____ Excerpted data

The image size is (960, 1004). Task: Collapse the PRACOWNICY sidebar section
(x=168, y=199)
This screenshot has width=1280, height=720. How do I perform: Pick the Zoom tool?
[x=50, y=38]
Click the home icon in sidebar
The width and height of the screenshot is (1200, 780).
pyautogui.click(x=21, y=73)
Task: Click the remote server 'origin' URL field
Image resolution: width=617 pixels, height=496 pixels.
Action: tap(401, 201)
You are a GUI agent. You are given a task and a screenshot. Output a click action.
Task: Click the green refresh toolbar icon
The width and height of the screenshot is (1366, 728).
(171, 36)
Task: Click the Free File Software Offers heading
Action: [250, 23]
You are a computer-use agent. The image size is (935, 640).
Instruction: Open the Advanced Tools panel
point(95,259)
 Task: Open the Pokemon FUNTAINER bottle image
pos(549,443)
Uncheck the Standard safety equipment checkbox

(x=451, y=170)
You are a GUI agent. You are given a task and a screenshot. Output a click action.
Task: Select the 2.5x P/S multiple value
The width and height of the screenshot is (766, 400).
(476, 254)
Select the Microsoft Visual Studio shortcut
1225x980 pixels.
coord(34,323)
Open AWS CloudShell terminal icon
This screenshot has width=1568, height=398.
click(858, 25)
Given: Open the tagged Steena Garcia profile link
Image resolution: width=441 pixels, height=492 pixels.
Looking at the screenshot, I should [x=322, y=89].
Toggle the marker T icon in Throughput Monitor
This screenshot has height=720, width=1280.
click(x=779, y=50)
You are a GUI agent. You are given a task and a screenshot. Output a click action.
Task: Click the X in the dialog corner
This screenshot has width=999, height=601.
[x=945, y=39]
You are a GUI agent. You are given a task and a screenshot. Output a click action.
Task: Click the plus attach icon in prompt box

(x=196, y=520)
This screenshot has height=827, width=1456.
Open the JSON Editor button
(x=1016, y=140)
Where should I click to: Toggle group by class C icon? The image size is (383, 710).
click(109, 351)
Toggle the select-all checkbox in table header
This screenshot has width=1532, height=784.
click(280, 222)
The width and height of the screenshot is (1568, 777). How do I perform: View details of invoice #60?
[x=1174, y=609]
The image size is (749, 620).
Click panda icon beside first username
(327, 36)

________

* _Task prompt_
After locating the line containing "The image size is (749, 620).", write out that line and all remaining lines of the records exactly, with nothing added.

* _Task response_
The image size is (749, 620).
Click panda icon beside first username
(327, 36)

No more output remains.